There are a lot of helpful resources online for tracking cloud cover over the weekend. One of the best hacks is to search the web for the nearest city or town, i.e. “NWS Cleveland, Ohio” and find the “forecaster discussion” section of the National Weather Service website. This will give you a credible local forecaster’s outlook on conditions. Most have been doing a great job of providing eclipse context in twice-daily discussions.
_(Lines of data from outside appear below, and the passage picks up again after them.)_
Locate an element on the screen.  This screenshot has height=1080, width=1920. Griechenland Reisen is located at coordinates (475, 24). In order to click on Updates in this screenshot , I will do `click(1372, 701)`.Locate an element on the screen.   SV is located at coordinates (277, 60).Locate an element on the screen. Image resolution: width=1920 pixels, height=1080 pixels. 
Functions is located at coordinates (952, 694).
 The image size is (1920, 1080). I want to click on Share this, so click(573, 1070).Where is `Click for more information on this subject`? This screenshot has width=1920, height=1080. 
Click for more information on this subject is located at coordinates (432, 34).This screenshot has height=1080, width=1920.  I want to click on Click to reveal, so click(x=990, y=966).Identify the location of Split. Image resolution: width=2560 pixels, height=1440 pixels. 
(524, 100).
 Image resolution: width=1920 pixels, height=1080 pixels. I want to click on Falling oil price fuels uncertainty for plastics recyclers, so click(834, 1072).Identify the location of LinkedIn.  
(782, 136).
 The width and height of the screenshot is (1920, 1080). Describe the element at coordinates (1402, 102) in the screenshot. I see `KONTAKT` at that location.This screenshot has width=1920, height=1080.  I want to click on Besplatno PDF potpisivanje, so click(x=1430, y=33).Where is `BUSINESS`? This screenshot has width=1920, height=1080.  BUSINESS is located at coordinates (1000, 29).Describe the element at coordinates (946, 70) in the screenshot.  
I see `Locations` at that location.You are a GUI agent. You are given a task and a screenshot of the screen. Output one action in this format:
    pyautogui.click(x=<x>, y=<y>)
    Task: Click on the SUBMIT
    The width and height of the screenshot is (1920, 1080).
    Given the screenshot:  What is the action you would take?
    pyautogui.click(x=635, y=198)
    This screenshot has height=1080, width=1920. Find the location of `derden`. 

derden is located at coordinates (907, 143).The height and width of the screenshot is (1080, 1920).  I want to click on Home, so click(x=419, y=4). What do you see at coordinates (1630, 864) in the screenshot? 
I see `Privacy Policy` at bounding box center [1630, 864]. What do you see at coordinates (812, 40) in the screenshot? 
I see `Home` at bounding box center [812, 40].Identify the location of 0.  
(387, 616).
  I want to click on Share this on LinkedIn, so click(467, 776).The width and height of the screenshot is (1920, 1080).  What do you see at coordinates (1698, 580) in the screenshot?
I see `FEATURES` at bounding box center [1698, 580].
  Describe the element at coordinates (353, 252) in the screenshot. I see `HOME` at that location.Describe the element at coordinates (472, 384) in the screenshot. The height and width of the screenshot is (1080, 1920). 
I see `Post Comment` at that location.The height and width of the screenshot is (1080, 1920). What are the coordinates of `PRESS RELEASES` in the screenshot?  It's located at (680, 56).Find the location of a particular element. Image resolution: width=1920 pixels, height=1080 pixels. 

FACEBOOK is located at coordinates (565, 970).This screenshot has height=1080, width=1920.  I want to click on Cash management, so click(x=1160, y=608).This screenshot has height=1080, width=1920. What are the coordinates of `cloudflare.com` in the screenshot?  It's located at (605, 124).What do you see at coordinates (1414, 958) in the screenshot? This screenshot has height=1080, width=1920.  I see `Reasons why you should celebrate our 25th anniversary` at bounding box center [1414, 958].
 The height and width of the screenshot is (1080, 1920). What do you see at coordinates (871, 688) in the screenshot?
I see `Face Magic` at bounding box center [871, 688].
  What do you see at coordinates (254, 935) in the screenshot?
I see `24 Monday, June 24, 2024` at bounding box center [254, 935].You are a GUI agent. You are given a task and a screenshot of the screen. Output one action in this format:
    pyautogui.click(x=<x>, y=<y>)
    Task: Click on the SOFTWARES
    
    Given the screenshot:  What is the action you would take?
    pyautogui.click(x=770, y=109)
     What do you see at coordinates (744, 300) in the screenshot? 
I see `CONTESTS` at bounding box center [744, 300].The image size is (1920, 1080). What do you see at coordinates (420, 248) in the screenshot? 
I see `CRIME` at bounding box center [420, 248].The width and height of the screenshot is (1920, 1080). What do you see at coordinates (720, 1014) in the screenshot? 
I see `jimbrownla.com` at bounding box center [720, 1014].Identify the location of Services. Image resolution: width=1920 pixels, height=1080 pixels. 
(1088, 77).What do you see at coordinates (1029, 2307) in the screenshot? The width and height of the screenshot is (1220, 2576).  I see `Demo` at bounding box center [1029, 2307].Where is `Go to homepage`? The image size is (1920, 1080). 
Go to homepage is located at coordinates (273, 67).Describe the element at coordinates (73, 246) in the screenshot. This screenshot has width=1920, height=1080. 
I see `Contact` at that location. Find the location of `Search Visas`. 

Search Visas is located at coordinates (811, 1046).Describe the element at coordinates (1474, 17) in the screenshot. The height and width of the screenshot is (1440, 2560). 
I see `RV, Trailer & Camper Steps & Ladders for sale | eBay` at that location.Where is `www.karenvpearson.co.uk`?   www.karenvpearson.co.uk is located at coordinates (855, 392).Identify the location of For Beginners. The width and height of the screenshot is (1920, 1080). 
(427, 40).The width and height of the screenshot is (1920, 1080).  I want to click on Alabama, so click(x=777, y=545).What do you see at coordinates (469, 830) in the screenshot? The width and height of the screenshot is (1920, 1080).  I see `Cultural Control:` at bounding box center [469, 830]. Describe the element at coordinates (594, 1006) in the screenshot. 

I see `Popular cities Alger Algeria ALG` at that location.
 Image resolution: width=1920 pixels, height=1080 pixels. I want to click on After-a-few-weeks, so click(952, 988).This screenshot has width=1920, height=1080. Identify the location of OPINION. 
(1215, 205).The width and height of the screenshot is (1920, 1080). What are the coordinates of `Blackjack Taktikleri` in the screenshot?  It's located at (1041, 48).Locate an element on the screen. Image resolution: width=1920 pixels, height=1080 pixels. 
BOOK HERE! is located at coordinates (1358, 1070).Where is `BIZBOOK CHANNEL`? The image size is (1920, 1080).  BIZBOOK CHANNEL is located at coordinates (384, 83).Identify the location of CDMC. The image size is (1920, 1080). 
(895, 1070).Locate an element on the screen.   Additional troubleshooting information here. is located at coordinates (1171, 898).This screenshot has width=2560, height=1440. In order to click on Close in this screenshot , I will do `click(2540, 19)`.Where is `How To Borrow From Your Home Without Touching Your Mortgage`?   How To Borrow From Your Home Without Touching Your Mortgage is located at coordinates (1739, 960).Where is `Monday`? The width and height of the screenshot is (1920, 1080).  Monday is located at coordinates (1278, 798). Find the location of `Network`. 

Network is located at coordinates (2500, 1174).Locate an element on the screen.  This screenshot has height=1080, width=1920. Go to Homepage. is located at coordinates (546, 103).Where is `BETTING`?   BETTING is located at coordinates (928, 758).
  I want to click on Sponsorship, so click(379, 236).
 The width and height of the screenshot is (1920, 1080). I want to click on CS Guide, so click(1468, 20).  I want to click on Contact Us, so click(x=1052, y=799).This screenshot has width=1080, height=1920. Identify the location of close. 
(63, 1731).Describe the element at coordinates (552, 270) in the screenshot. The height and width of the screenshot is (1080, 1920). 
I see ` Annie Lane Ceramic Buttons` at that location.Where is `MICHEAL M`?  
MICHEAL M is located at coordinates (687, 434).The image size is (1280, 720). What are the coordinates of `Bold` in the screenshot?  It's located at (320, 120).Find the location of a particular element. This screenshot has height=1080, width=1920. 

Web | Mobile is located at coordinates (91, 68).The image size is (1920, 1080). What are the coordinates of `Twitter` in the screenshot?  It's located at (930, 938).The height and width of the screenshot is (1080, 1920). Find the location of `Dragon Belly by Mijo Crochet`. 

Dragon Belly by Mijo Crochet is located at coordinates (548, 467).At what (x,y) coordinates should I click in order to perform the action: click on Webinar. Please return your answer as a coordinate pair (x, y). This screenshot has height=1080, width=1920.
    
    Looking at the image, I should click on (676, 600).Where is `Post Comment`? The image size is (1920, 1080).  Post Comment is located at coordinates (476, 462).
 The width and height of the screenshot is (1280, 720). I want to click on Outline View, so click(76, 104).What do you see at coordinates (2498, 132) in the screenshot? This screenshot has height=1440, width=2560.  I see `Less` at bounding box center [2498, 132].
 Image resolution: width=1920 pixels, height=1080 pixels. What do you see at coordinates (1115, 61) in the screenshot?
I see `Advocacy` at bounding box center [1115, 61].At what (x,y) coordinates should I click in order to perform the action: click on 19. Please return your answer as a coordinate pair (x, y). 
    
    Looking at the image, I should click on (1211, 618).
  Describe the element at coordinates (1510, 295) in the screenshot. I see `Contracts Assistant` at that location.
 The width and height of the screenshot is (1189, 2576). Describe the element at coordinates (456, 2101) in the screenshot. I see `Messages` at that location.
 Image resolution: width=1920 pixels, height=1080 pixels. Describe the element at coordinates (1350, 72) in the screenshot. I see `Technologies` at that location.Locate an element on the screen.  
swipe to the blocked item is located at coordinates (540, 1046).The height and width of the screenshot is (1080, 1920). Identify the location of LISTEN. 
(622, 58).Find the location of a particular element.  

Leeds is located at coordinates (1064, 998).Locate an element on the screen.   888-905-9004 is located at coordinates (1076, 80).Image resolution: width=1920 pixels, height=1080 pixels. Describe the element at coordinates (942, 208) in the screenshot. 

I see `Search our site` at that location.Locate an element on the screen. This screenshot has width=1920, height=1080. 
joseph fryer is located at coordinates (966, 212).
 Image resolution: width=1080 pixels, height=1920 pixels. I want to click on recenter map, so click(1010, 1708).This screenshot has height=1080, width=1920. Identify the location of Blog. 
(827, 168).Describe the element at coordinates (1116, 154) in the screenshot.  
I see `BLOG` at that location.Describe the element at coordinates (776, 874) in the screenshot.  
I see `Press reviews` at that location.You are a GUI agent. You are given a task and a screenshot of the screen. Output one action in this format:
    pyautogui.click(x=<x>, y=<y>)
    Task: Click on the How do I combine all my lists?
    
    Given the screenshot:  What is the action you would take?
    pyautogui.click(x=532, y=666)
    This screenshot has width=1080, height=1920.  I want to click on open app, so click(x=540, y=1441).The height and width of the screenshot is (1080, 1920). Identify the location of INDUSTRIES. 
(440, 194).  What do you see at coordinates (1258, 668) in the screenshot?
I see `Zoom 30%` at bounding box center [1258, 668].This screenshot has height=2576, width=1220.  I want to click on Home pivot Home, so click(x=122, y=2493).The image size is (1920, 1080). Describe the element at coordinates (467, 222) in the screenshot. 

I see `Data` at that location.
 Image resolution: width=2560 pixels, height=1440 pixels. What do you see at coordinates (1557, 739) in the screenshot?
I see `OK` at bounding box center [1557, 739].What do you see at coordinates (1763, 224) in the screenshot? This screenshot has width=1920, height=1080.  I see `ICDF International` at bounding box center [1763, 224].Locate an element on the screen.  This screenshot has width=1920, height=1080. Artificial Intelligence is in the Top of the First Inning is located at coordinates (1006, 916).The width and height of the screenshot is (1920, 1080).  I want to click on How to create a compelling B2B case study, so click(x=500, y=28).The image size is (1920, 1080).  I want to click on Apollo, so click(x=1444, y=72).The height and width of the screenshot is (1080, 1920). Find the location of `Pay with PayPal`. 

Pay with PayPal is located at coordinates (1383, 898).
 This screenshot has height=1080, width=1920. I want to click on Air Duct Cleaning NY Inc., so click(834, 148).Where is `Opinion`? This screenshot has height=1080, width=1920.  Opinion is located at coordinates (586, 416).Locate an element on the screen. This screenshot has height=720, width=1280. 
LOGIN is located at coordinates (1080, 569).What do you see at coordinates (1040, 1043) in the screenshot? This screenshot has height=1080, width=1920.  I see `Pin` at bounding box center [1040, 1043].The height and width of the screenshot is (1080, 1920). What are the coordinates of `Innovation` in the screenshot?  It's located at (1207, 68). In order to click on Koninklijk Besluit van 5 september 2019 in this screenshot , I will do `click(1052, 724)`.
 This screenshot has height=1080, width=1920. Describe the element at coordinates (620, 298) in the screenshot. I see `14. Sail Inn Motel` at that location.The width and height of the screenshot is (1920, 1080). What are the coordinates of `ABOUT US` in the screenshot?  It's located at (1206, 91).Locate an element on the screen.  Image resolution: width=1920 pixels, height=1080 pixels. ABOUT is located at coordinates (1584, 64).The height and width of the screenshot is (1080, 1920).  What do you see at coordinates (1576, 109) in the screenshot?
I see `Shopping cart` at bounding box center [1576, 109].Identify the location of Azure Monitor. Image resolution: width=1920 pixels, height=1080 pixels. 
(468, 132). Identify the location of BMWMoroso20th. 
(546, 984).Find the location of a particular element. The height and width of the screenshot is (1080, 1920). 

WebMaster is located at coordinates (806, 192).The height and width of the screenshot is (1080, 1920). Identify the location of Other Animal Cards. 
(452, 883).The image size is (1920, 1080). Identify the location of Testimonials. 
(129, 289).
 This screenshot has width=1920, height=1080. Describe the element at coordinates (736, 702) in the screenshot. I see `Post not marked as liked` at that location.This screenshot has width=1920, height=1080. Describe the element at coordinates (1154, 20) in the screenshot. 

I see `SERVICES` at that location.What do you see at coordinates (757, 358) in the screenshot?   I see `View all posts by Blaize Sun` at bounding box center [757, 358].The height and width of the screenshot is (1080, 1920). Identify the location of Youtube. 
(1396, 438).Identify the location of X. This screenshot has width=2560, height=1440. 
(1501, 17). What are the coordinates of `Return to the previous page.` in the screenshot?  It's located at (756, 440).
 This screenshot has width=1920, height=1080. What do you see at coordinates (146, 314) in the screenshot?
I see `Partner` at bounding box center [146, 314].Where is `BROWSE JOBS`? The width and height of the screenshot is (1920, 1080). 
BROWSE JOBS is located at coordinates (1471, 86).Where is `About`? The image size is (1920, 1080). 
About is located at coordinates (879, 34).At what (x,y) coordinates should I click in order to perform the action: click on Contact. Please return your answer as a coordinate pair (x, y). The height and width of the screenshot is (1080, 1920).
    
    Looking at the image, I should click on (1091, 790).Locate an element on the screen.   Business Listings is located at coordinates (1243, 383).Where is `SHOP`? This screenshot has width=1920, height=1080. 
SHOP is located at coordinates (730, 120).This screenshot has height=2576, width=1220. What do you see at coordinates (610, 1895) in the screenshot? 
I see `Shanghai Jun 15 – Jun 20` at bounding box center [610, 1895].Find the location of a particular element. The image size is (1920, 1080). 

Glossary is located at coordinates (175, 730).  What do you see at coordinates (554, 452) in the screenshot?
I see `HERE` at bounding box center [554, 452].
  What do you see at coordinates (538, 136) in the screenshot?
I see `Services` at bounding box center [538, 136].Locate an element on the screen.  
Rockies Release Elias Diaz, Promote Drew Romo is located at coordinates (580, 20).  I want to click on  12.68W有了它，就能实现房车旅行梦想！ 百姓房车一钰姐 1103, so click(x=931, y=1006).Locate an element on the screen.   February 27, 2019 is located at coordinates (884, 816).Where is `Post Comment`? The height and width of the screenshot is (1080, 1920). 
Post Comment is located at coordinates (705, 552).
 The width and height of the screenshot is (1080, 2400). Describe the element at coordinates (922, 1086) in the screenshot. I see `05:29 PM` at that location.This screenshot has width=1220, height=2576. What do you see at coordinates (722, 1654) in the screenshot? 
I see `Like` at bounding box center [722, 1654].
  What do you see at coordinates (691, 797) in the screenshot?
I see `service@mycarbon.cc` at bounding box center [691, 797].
A meteorologist at the University of Oklahoma, Tomer Burg, has set up an excellent website to provide both an overview of the eclipse and a probabilistic outlook for localized conditions. Your best bets are the national blend of models forecast for average cloud cover (direct link), and a city dashboard that provides key information for more than 100 locations about precise eclipse timing and sky cover.

Good luck, Austin!

Enlarge / Good luck, Austin!

Tomer Burg

Finally, if you’re in the path of totality and are expected to have partly to mostly cloudy skies, don’t despair. There’s always a chance the forecast will change, even a few days out. There’s always a chance for a break in the clouds at the right time. There’s always a chance the clouds will be thin and high, with the disk of the Sun shining through.

And finally, if it is thickly overcast, it will still get eerily dark outside in the middle of the day. It will get noticeably colder. Animals will do nighttime things. So it will be special, but unfortunately not special.